Esteri / Attualità

Dodici storie di resistenza e speranza

“I movimenti sociali sono in aumento e segnano vittorie importanti” scrive il Transnational institute, che ha selezionato dodici vicende emblematiche del 2017. Dagli Stati Uniti al Guatemala, dalla Francia al Brasile un anno di lotte per la difesa della terra e per la tutela dei diritti

Washington, protesta contro il "Muslim ban" (Foto di Ted Eytan, via Flickr)

Il 2017 sarà un anno da ricordare per i movimenti sociali. “I flussi di cattive notizie sono stati incessanti. Tuttavia, dietro ai titoli dei giornali i movimenti sociali sono in aumento e segnano vittorie importanti”, scrive il Transnational Institute (TNI) che ha selezionato dodici storie di resistenza e speranza “che ci ispirano ad agire per il 2018”. Storie di lotta provenienti da tutto il mondo, dalle piazze del Brasile a quelle degli Stati Uniti, passando per l’arena virtuale di Twitter dove il 2017 sarà ricordato (anche) per l’hashtag #metoo, twittato 1,7 milioni di volte dalle donne di 85 Paesi per denunciare le molestie sessuali.

La maggior parte di queste vicende non ha trovato grande spazio sui media internazionali. Una fra tutte, la vittoria delle comunità contadine del Salvador che hanno ottenuto, nel marzo 2017, l’approvazione da parte del governo di una norma che vieta le attività di estrazione di metalli nel Paese. Un risultato importante arrivato al termine di una lotta iniziata nel 2004: “Le comunità contadine hanno costruito una coalizione nazionale per resistere alla repressione su vasta scala (compreso l’omicidio di molti attivisti), hanno costruito una rete di alleanze internazionali e sfidato la multinazionale canadese OceanaGold”, scrive TNI. Il 2017 è stato un anno di lotta anche in Guatemala dove, dopo due anni di proteste, le comunità indigene hanno ottenuto l’approvazione di una norma che garantisce loro maggiore autonomia.
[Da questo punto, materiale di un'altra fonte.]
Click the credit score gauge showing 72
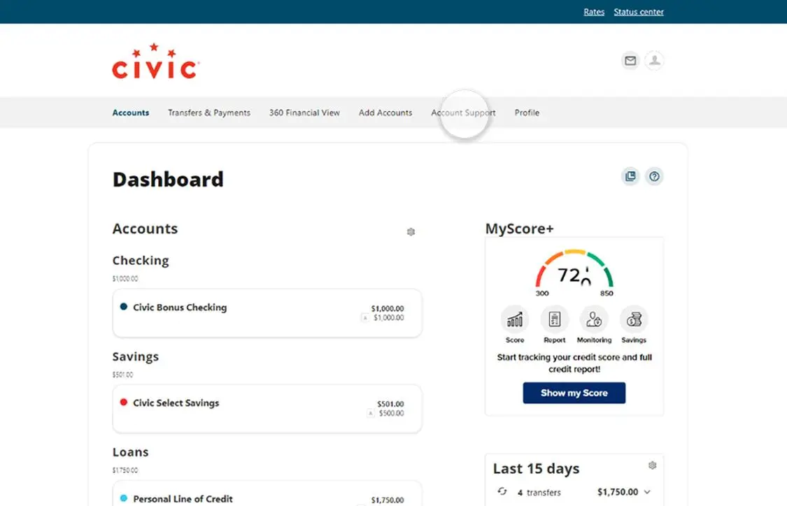Image resolution: width=787 pixels, height=506 pixels. (x=574, y=273)
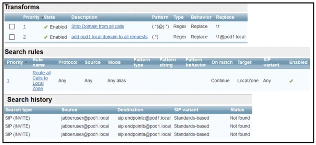316x145 pixels.
Task: Open Route all Calls to Local Zone rule
Action: click(42, 81)
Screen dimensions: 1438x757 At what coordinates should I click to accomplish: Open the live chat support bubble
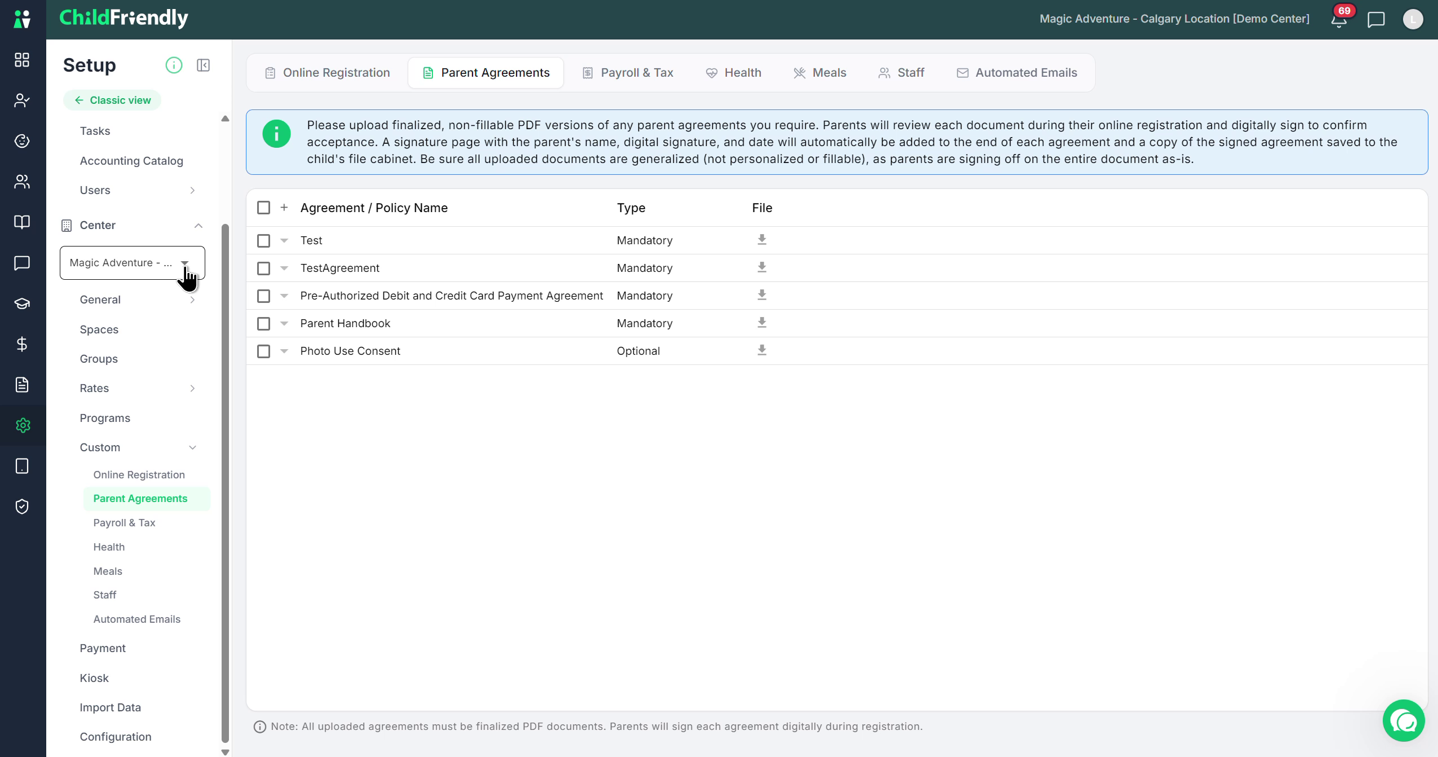(x=1404, y=720)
Anche l’Africa è stata protagonista di questo anno di lotta. Nel piccolo Gambia, il presidente Yahya Jammeh -che ha retto per 22 anni il Paese con pugno di ferro- è stato costretto a rinunciare al potere dopo aver perso le elezioni nel dicembre 2016, anche a causa delle manifestazioni e dell’attivismo dei più giovani a favore del suo sfidante. “Jammeh ha cercato di ribaltare l’esito del voto -scrive TNI- ma l’intensa opposizione da parte dei sindacati, associazioni professionali e dei Paesi confinanti lo hanno spinto a rinunciare”. Un’altra importante vittoria della società civile arriva dalla Zambia dove un gruppo di agricoltori hanno vinto in appello contro la società mineraria britannica Vedanta. Ora potranno procedere con una causa legale nel Regno Unito e chiedere così un risarcimento per l’inquinamento causato da una controllata della multinazionale nella regione del fiume Kafue.
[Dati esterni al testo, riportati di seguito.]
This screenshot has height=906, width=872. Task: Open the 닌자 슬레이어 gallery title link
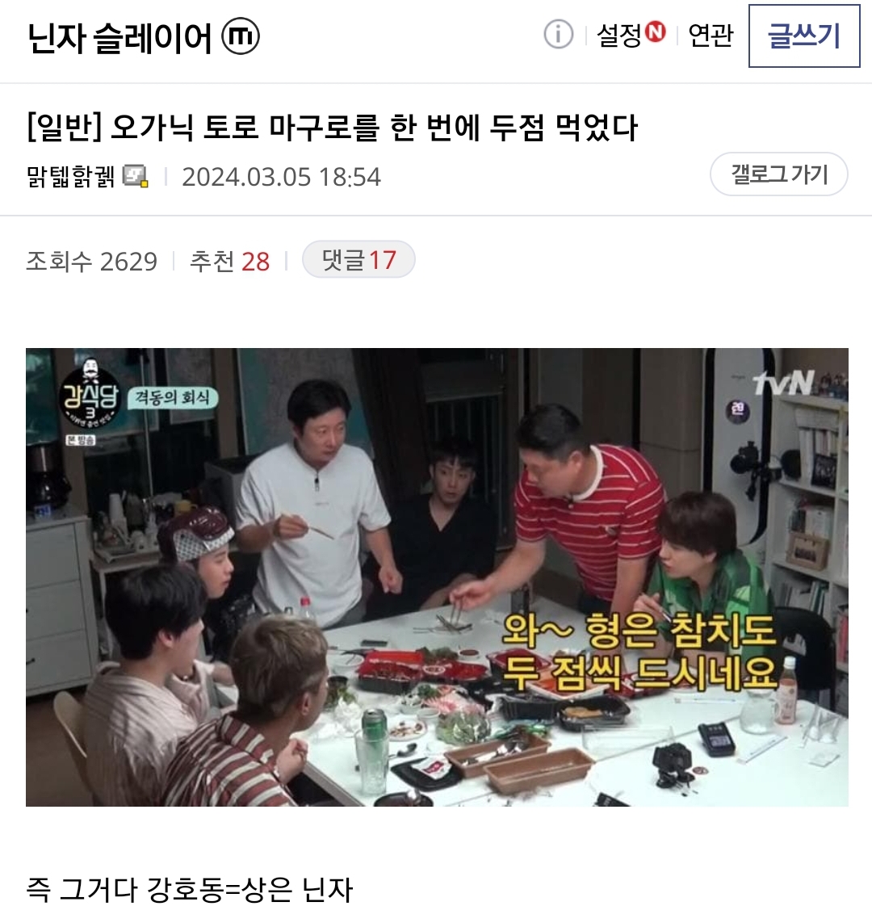click(x=119, y=38)
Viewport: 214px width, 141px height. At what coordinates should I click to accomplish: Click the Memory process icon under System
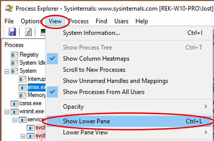click(22, 95)
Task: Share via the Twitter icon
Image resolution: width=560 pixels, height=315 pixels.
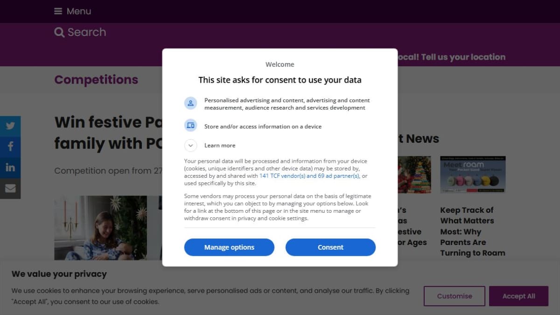Action: (10, 126)
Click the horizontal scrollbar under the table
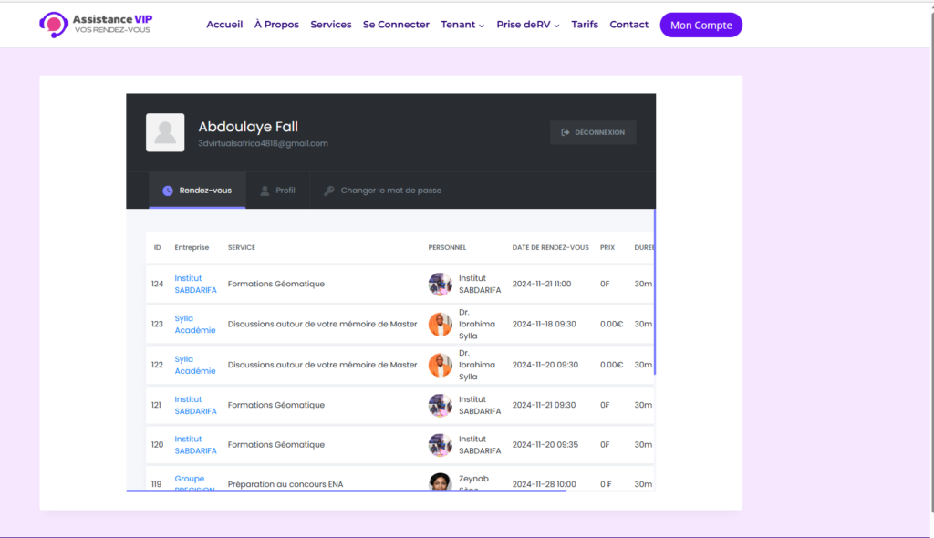The image size is (934, 538). tap(347, 491)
Il tema delle responsabilità delle multinazionali è al centro anche di una nuova legge varata in Francia nel marzo 2017 che, per la prima volta, obbliga le società a “individuare i rischi e prevenire gravi violazioni dei diritti umani e delle libertà fondamentali, della salute e della sicurezza delle persone e dell’ambiente” che possono derivare dalle attività del loro gruppo societario e dalla loro catena di approvvigionamento in Francia e all’estero.

Tra le vicende evidenziate da TNI ci sono anche episodi che hanno trovato spazio sui media di tutto il mondo, come le manifestazioni dei cittadini americani che sono scesi in piazza per protestare contro il “Muslim Ban” varato dal presidente Donald Trump a pochi giorni dal suo insediamento. O il referendum australiano che lo scorso agosto ha approvato a larghissima maggioranza i matrimoni tra le persone dello stesso sesso. E ancora le proteste dell’aprile 2017 che hanno portato in piazza oltre 35 milioni di brasiliani per protestare contro le riforme in materia di lavoro e pensioni imposte dal governo Temer. “Lo sciopero generale è riuscito a fermare le più grandi città del Brasile, São Paulo, Rio de Janeiro, Porto Alegre e Brasilia e ha evidenziato una crescente opposizione popolare a Temer”, scrive TNI.